What you are asked to do >>
Please reproduce the following records exactly as they appear.

Source material >>
....

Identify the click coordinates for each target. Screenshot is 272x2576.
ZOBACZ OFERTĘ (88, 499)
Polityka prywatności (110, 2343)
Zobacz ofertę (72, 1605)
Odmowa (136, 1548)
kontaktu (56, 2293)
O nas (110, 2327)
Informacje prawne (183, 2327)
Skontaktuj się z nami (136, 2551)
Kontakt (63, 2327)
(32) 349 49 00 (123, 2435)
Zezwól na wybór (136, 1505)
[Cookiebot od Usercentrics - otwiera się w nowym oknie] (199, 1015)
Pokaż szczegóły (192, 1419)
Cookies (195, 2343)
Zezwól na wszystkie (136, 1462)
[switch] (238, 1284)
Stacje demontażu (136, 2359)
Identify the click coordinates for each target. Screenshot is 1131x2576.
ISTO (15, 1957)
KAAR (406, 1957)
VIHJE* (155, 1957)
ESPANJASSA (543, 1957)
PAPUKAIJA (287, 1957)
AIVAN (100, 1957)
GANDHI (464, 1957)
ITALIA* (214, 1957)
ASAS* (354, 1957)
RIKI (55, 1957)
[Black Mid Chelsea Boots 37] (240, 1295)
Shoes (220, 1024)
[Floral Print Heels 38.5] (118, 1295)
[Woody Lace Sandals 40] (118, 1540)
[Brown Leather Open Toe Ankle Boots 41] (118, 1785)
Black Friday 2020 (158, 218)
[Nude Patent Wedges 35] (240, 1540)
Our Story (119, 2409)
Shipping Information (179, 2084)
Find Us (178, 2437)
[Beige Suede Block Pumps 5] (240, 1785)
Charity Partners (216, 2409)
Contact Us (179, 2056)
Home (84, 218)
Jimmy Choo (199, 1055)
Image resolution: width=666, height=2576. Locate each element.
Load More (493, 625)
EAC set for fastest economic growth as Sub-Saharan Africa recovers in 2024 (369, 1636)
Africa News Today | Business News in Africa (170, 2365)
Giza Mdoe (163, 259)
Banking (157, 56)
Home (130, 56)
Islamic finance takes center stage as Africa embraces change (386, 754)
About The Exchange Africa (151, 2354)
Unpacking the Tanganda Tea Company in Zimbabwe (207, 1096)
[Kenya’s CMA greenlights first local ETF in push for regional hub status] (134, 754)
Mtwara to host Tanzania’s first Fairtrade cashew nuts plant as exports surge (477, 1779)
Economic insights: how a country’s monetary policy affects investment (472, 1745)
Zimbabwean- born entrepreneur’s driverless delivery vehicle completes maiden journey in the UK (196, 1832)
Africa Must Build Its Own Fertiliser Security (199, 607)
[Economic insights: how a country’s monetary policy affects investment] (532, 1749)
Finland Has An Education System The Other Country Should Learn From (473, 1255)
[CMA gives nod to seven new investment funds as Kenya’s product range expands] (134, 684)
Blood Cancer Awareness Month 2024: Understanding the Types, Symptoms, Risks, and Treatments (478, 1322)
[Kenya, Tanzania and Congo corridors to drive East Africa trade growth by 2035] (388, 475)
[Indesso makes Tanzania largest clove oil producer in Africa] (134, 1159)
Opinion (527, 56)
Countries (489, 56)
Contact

....

Solution to this problem >>
Identify the click coordinates for each target. Screenshot is 272x2576.
ZOBACZ OFERTĘ (88, 499)
Polityka prywatności (110, 2343)
Zobacz ofertę (72, 1605)
Odmowa (136, 1548)
kontaktu (56, 2293)
O nas (110, 2327)
Informacje prawne (183, 2327)
Skontaktuj się z nami (136, 2551)
Kontakt (63, 2327)
(32) 349 49 00 (123, 2435)
Zezwól na wybór (136, 1505)
[Cookiebot od Usercentrics - otwiera się w nowym oknie] (199, 1015)
Pokaż szczegóły (192, 1419)
Cookies (195, 2343)
Zezwól na wszystkie (136, 1462)
[switch] (238, 1284)
Stacje demontażu (136, 2359)
Identify the click coordinates for each target. Screenshot is 1131x2576.
ISTO (15, 1957)
KAAR (406, 1957)
VIHJE* (155, 1957)
ESPANJASSA (543, 1957)
PAPUKAIJA (287, 1957)
AIVAN (100, 1957)
GANDHI (464, 1957)
ITALIA* (214, 1957)
ASAS* (354, 1957)
RIKI (55, 1957)
[Black Mid Chelsea Boots 37] (240, 1295)
Shoes (220, 1024)
[Floral Print Heels 38.5] (118, 1295)
[Woody Lace Sandals 40] (118, 1540)
[Brown Leather Open Toe Ankle Boots 41] (118, 1785)
Black Friday 2020 (158, 218)
[Nude Patent Wedges 35] (240, 1540)
Our Story (119, 2409)
Shipping Information (179, 2084)
Find Us (178, 2437)
[Beige Suede Block Pumps 5] (240, 1785)
Charity Partners (216, 2409)
Contact Us (179, 2056)
Home (84, 218)
Jimmy Choo (199, 1055)
Image resolution: width=666, height=2576. Locate each element.
Load More (493, 625)
EAC set for fastest economic growth as Sub-Saharan Africa recovers in 2024 (369, 1636)
Africa News Today | Business News in Africa (170, 2365)
Giza Mdoe (163, 259)
Banking (157, 56)
Home (130, 56)
Islamic finance takes center stage as Africa embraces change (386, 754)
About The Exchange Africa (151, 2354)
Unpacking the Tanganda Tea Company in Zimbabwe (207, 1096)
[Kenya’s CMA greenlights first local ETF in push for regional hub status] (134, 754)
Mtwara to host Tanzania’s first Fairtrade cashew nuts plant as exports surge (477, 1779)
Economic insights: how a country’s monetary policy affects investment (472, 1745)
Zimbabwean- born entrepreneur’s driverless delivery vehicle completes maiden journey in the UK (196, 1832)
Africa Must Build Its Own Fertiliser Security (199, 607)
[Economic insights: how a country’s monetary policy affects investment] (532, 1749)
Finland Has An Education System The Other Country Should Learn From (473, 1255)
[CMA gives nod to seven new investment funds as Kenya’s product range expands] (134, 684)
Blood Cancer Awareness Month 2024: Understanding the Types, Symptoms, Risks, and Treatments (478, 1322)
[Kenya, Tanzania and Congo corridors to drive East Africa trade growth by 2035] (388, 475)
[Indesso makes Tanzania largest clove oil producer in Africa] (134, 1159)
Opinion (527, 56)
Countries (489, 56)
Contact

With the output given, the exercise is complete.